Thanks for all the replies!
I read through the suggested papers but I think I still have a conceptual problem.
Let’s say I use an ordinal regression with probit link and the DV has a rating from 1-7.
And it shall be predicted by 2 grouping factors:
- independent variable A (has two groups)
- independent variable B (has also two groups)
If based on my experience I think that both variables have very likely a small to medium effect on the DV. How do I pick a (weakly) informative prior that represents this assumption?
People often speak about the scale and I am not really sure what they mean. When I pick a prior with norm(0,1) does this represent that I think that the DV most likely shifts between 0-2 points on the liker-scale for ecah group OR does it mean the standardized effect (Cohen’s d) I expect the independent variable has is between 0-2? (which would include way too big effects)?
Really appreciate all your help!
Cheers,
max
When I pick a prior with norm(0,1) does this represent that I think that the DV most likely shifts between 0-2 points on the liker-scale for ecah group OR does it mean the standardized effect (Cohen’s d) I expect the independent variable has is between 0-2?

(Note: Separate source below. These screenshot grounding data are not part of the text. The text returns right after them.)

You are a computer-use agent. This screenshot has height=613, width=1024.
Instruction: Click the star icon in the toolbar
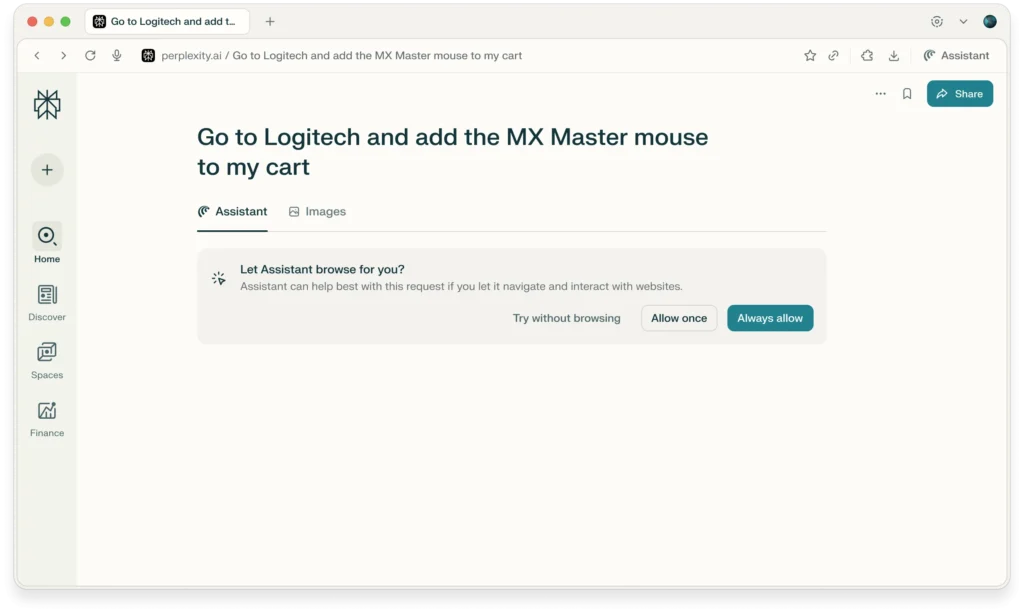pos(809,55)
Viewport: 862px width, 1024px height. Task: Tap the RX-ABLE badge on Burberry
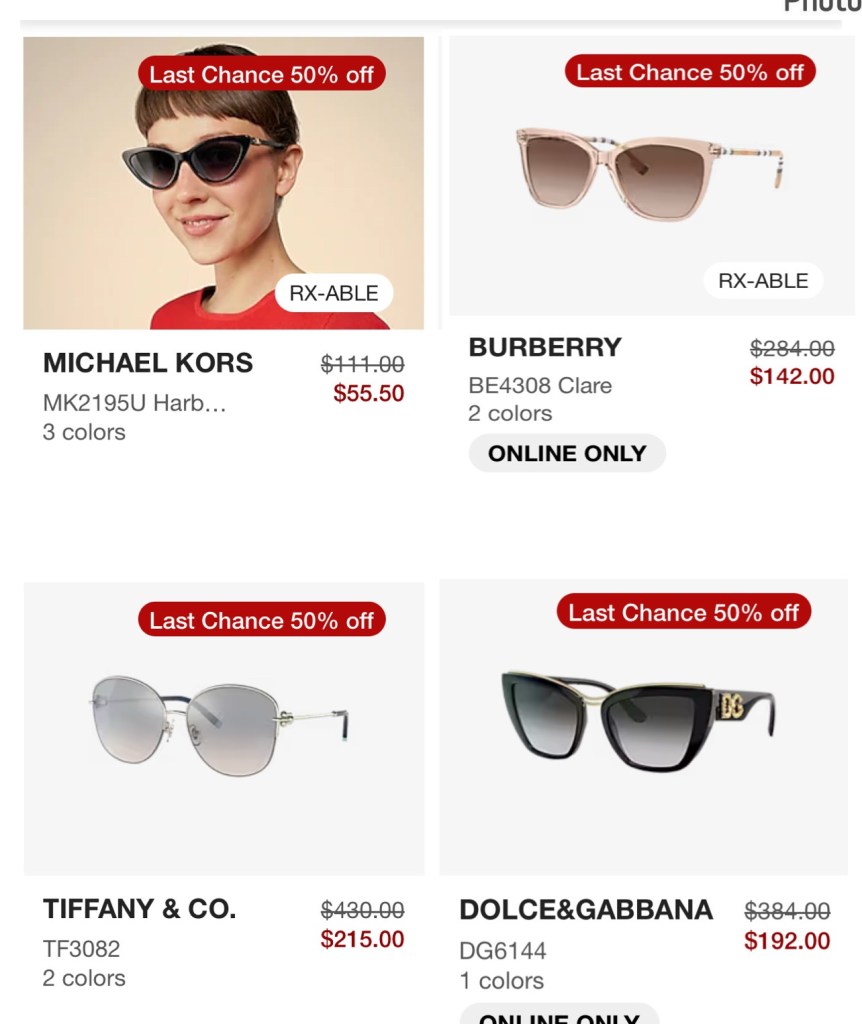tap(763, 281)
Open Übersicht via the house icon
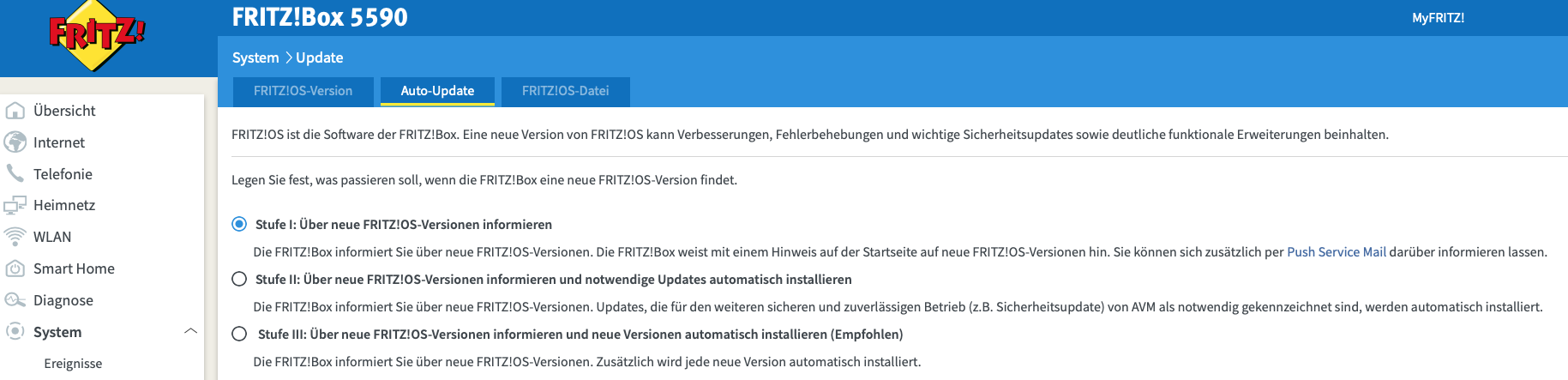Image resolution: width=1568 pixels, height=380 pixels. [x=15, y=111]
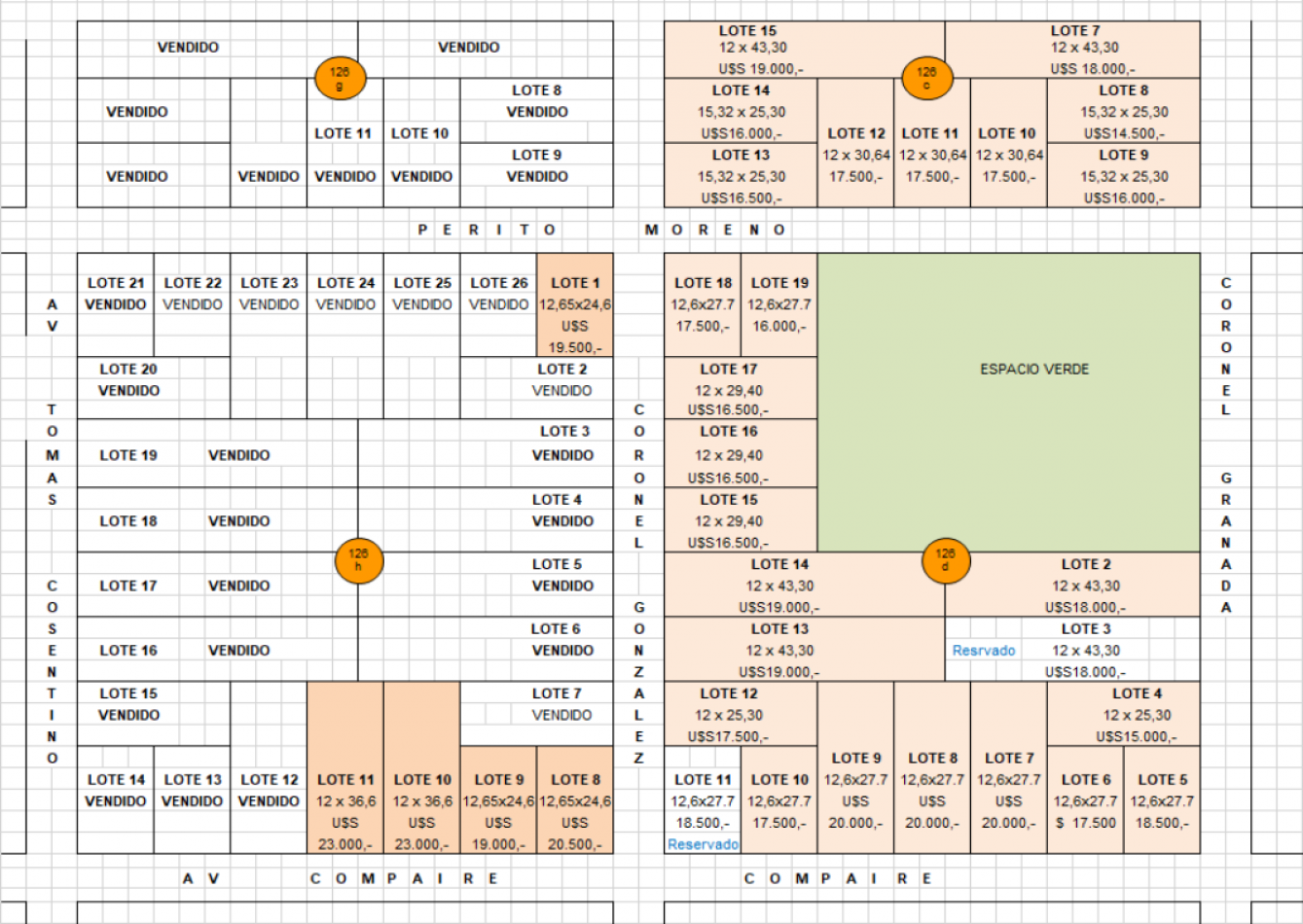Click the orange circle marker 126 g
Image resolution: width=1303 pixels, height=924 pixels.
[339, 78]
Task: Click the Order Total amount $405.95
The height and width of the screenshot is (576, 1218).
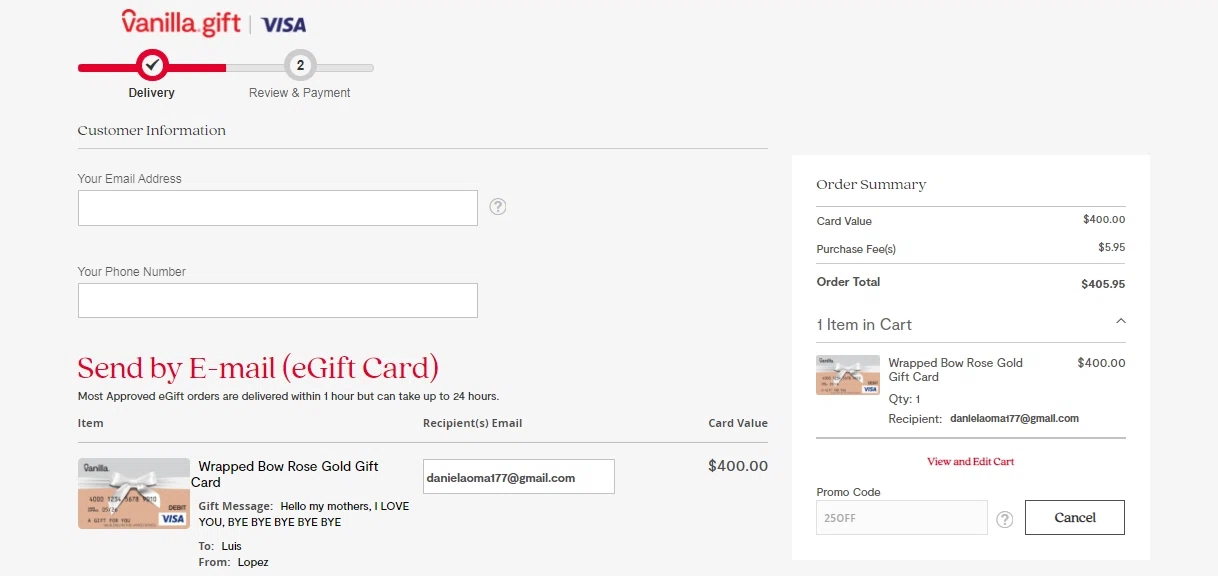Action: [x=1102, y=284]
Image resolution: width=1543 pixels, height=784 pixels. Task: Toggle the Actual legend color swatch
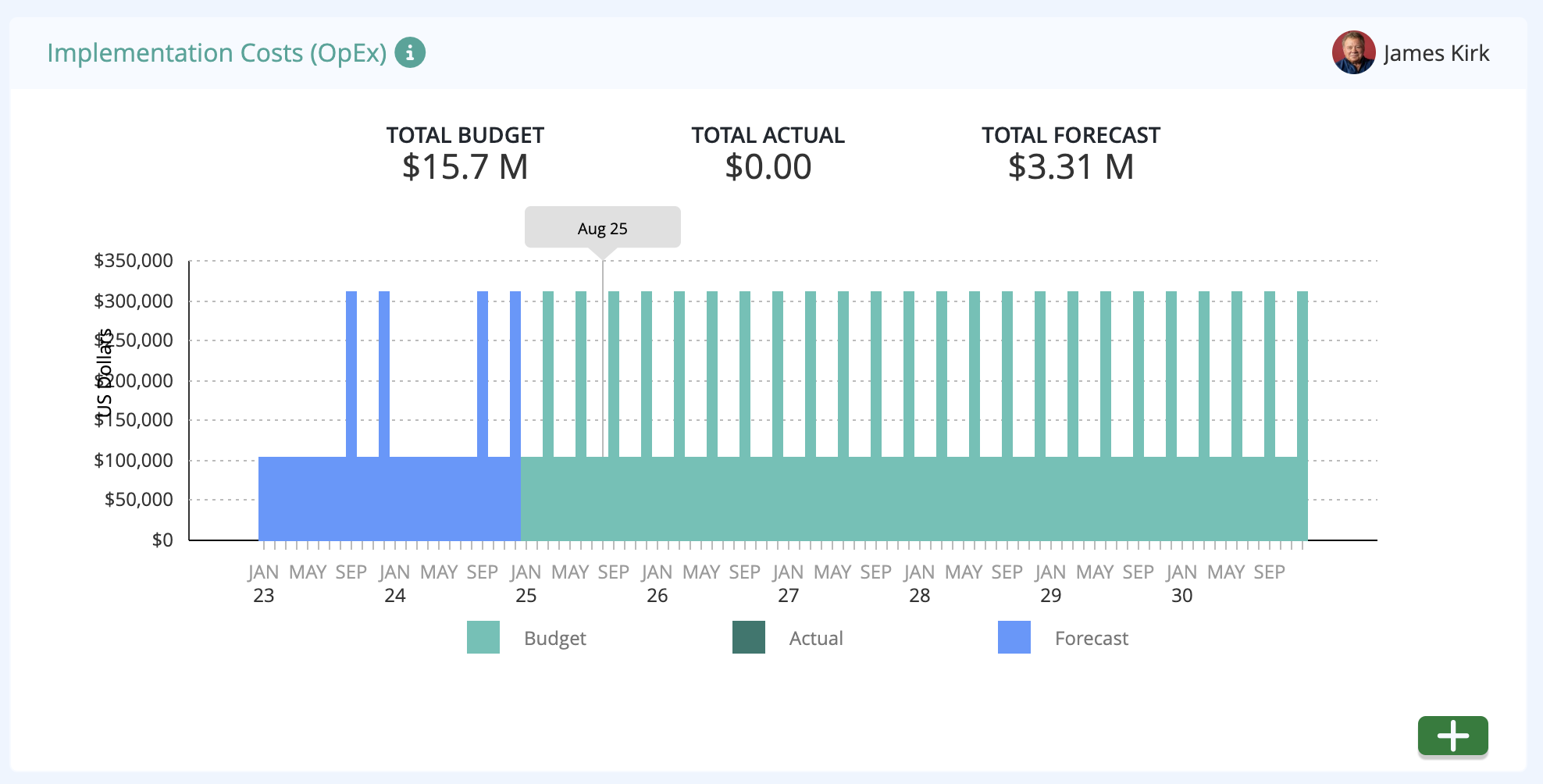pyautogui.click(x=749, y=637)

Neither. Your predictors will be modelled as having effects on a latent distribution (a normal distribution, in the case of a probit model). Since the latent normal has mean 0 and SD 1, the estimates can be interpreted as a kind of Cohen’s d – but they’re not effect sizes on the actual response scale.
Also, what your priors on effects are saying in terms of the probabilities of the different response categories depends also on the priors that are set for the thresholds, so it can get a little complicated …
One approach that will for sure be helpful is to conduct prior predictive checks.